The RT600C from same company looks promising, and is dishwasher safe to 190F! It too is a fast read. I may get one of these for a backup.
This is a great article. I recently asked some questions in the Equipment and Sanitation Forum. Something I seldom see discussed is equipment accuracy. I recently purchased some cheap temp displays from Amazon to tape to my carboys so I can see the temperature without removing the towel. I also plan to use them for monitoring bottle temp during carbonation. What I found is they are not too accurate.
Highlighting my issue, I have found that some thermometers are able to be calibrated. Digital scales are also usually able to be calibrated. I have remarked most of my plastic buckets as I found they are off as well.
As for thermometers, the best one I have found for the money is the EXTECH TM25. accurate, simple and I now have two of them that replaced my Taylors.
I now calibrate all my thermometers with both ice and boiling water.

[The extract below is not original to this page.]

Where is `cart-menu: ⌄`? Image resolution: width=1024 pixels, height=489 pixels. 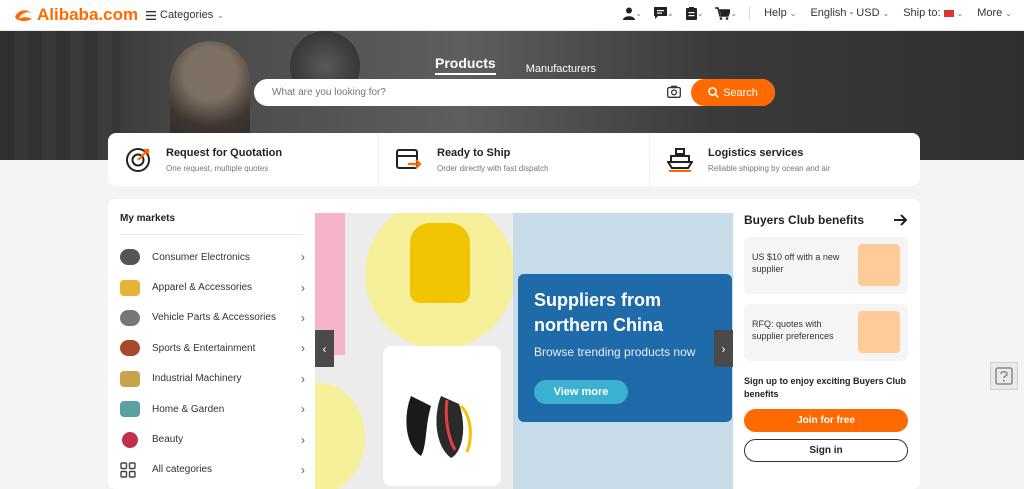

I totally agree. You should also take it one step further and correct of elevation and atmospheric pressure. Luckily the Internet can be a beautiful place. Here is a handy calculator:
@mrstevenund A two-Point calibration will only work if you live at sea level. If you adjust your thermometer to read boiling at 212 and you live above sea level, you will end up mashing several degrees (depending on the altitude) below your target temperature. Or find the theoretical boiling point for your given altitude, and calibrate accordingly.
I am going to throw my hat in the ring in favor of glass thermometers.
I have a mercury glass thermometer with a nickle-cadmium armor cover.
The Thermometer comes with a certificate of accuracy, traceable to the National Institute of Standards and Technology (NIST). NIST Certification is the the gold standard in precision.
The armor cover allows me to use the 12" long thermometer to stir the mash, thereby making sure I am getting the most accurate and consistent temperature reading.
As for broken glass... I treat them like my glass measuring cup, I don't knock them off tables.
Go old school my friends: use glass thermometers and glass hydrometers for accurate readings.
I am going to throw my hat in the ring in favor of glass thermometers.
I have a mercury glass thermometer with a nickle-cadmium armor cover.
The Thermometer comes with a certificate of accuracy, traceable to the National Institute of Standards and Technology (NIST). NIST Certification is the the gold standard in precision.
The armor cover allows me to use the 12" long thermometer to stir the mash, thereby making sure I am getting the most accurate and consistent temperature reading.
Go old school my friends: use glass thermometers and glass hydrometers for accurate readings.